Please let me know if my reasonning is OK. I am assuming step cycles are evenly spread, and that I really wonder wether Marlin can do that... Let's see
50mm/sec * 80step/mm = 4.000step/sec. Its 250usec
Max Print Speed using A4988 is around 35.000 step/sec.
Yes, but what about the microsteps... They are seen as regular steps from the microcontroler, don't they?
Hence my 4K * 16 = 64K
4K is already micro step
200 step / rotation * 16 microstep / step
-------------------------------------------- = 80 microstep / mm
20 teeth / rotation * 2mm / teeth
Ok!
@chrisqwertz : I did connect my stepper clock to a tektronix oscilloscope, with instavue feature : You trigger a trace, and it remains on the screen , as long as you want, and you accumulate traces. I did set infinite time. I trigger on the rising edge of the stepper clock. I did set the clock to 6µs in Marlin . This works well, but it seems that I do not only have clean clock signals. I also have nasty super short pulses, like 2 clock cycles at 72Mhz, which is my STM32 clock. This is then ringing like hell in the stepper clock wire. Please note I had to solder tiny wires on the board to connect my scope, so the huge ringing may come from that, but this is really looking strange, as this happens maybe once every minute or two. I am attaching the gcode I used to generate this. This is a ducati bike m48 nut, printed at 150mm/s, with transits @ 170. I also attach the pictures of the very strange super fast glitch I have on the clock line. Again on,y once every minute or so.

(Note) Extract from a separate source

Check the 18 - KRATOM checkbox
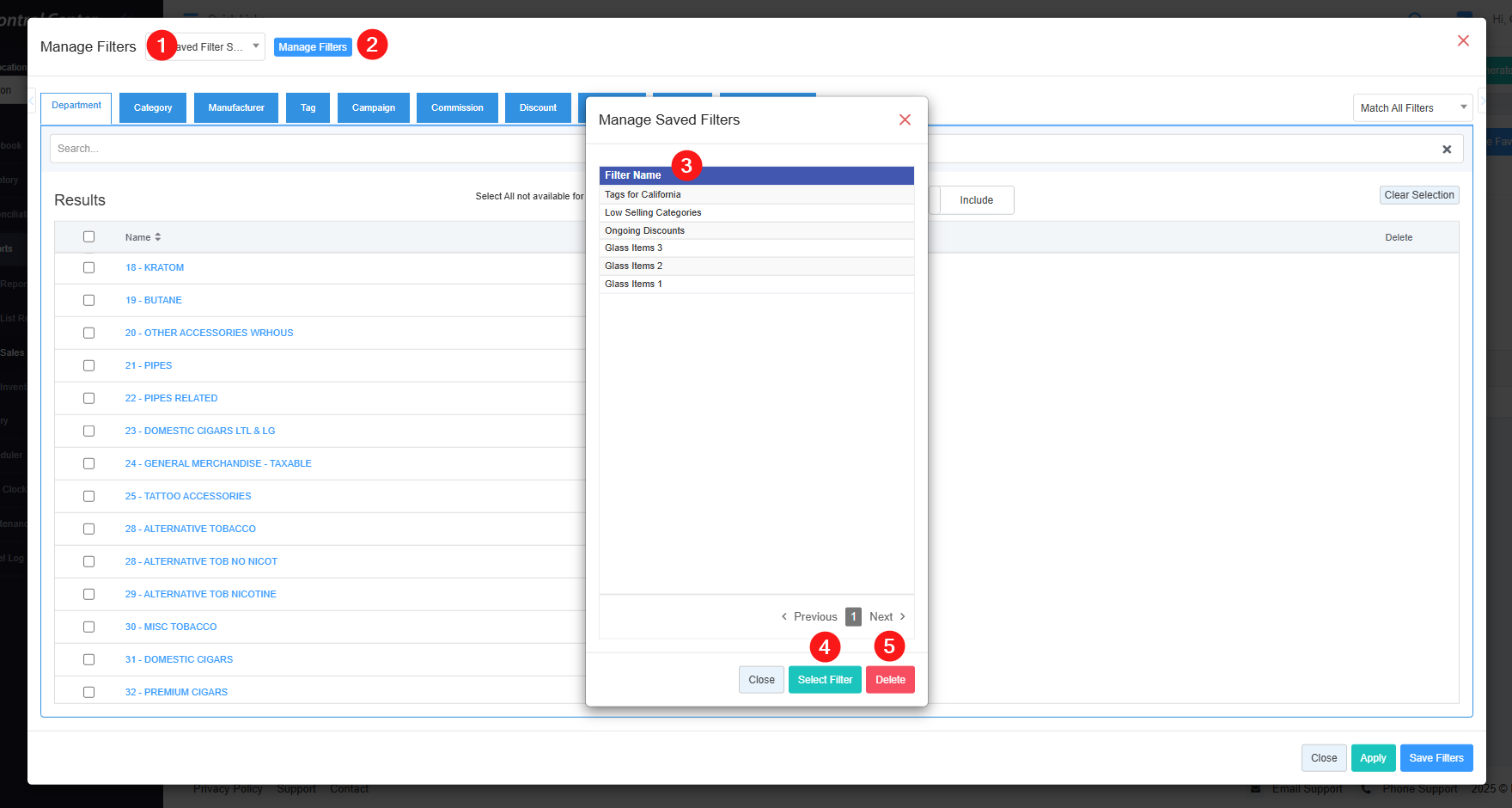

Can you, or any other hardware guy using Marlin, hook a digital scope, and check if you have that sort of short pulse? I do not know if this is the root cause of layer shift, but this looks super bad on a clock line.
CFFFP_ecrou_ducati_75011395A.zip
@thinkyhead , this is an easy thing to check...
@hobiseven , is there any connection between your finding above with @chrisqwertz finding below...
Don't give up trying to narrow down the specific day that the issue appeared. These threads tend to go on forever with speculations, when the best use of time would be to meticulously seek out the specific commit that introduced the problem.
I agree, but I had no layer shifts anymore since I switched from stealthchop to spreadcycle mode ; but it is well possible that when I drive up the speed, layer shifts are coming back but at a higher speed. So I can't rule this out yet.
@DavidThijs
We experience kind of a similar issue > Increasing Vref on steppers is "erasing" the issue, pushing it to higher speeds. Please do NOT rule this out, as we clearly see the issue created, although not the root cause. To help software developpers, and NOT speculate about anything, I am trying to narrow down the screen capture to something meaningfull.
@chrisqwertz
Apparently, you have a much quieter setup than mine. I did shorten all probe wires to the probe itself, no additional wires, and it is cleaner, but not perfect.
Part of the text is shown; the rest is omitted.